もちろんこれは、親と子どもが同席しているときにはわからないことです。たいていのお子さんは「治したい」とその場では言うし、親も「治ってほしい」と言っています。表面上は、(ああ、親子そろって改善したいのだな)と思えたりもするんです。

でもこれがひとたびですね、親御さんに席外していただいて、お子さんと二人でカウンセリングを進めると明るみに出てくるわけです。

「今の状態にあまり困っていない」

という具合に。

少し事例をもとにお話しますね。承諾を得ているクライエントさんのお話です。

パニック障害を経験して、オーバードーズ(お薬を過剰に飲む)で入退院を繰り返したり、リストカットを繰り返しているクライエントさんがいました。

その方は親御さんに連れられ、心療内科なども通っているもののあまり効果を感じられず、改善のために来室されました。

親御さんとしては、症状などもおさまって通常の生活に戻れるよう治ってほしいという主張。お子さんも、その場ではひとまず「まぁ、治ればいいと思う」という感じなわけです。

いざ、カウンセリングをはじめてライフスタイル(その人独自の人生における運動法則)を分析していきました。

少し補足しておくと、このライフスタイルというのは、その人にとってのマイナスなシチュエーションと、その人にとってのプラスなシチュエーションがわかり、それに加えて、マイナスからプラスに向かうための「だから私はこうしよう」という手段が分かってきます。

分析を進めると、あることがわかりました。

このお子さんにとってのプラスのシチュエーションは「人が私に心配をかけてくれているとき」というものだったんです。

そこで私は聞きました。

「過呼吸が起きたり、入退院繰り返したり、リストカットしたりしていると、まわりの人はとても心配してくれて、自分のことを気にかけてくれそうだけど、もしかしてこの状況は〇〇さんにとって割と願いが叶ってるのかな?

「そうですね。たしかに心配してくれてて、気にかけてくれているのは嬉しい」

「ちなみに、まったく健康になって、症状も出ずに過ごせるようになったとしたらどうなりそう?」

「私のこと気にかけてくれなくなる。

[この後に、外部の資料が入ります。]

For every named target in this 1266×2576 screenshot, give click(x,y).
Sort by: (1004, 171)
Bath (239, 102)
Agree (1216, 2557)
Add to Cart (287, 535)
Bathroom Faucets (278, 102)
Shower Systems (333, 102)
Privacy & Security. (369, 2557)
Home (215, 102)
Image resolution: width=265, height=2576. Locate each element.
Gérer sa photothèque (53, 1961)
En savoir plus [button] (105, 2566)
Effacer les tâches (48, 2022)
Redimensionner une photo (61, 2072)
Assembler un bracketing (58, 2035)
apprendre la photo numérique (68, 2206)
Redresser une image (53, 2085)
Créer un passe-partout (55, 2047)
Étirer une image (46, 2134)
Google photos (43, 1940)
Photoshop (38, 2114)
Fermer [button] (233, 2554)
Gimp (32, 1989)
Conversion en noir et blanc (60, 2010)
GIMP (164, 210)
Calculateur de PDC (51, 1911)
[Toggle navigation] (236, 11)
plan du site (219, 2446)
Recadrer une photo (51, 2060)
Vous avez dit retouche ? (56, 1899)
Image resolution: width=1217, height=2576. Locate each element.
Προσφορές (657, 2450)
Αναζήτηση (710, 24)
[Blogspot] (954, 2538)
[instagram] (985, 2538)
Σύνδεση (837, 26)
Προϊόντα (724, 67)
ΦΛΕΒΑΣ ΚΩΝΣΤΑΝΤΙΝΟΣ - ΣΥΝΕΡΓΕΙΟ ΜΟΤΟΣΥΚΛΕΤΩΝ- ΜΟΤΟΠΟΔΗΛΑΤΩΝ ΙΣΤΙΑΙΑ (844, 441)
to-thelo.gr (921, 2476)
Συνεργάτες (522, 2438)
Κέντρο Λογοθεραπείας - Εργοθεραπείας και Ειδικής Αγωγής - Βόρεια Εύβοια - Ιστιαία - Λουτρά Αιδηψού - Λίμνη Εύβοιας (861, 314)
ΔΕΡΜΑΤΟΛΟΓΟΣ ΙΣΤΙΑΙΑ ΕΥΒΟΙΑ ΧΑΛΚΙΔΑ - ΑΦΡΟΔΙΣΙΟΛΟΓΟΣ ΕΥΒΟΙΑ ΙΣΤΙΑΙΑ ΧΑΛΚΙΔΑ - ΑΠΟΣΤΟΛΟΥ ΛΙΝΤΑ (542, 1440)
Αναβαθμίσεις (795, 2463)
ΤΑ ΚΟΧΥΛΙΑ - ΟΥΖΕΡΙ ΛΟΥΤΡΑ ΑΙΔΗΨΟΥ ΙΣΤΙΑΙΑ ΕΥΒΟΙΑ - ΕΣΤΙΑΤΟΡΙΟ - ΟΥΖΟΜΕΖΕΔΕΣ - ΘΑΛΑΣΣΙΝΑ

心配されなくなっちゃう」

「それはいいこと?」

「よくないですね」

そんなやり取りがありました。

アドラー心理学では「すべての行動に目的がある」と考えます。もちろん、症状にも目的がある。

今回でいえば、過呼吸になったり、お薬を飲みすぎたり、リストカットしたりなどの症状にも目的があって、それはこのクライエントさんの場合は「心配してほしい」「気にかけてほしい」というものだったということです。

もう少し踏み込んで聞きました。

「心配してほしいとか気にかけてほしいというのは、もしかしてもっと自分を見てほしいのかな?もっと自分を認めてほしいのかな?

「そうです」

その瞬間、涙を流していました。

親は症状や突飛な行動をやめてほしいと思うんだけど、子どもにとってはそれを取っ払ってしまうと死活問題なときもあるんですよね。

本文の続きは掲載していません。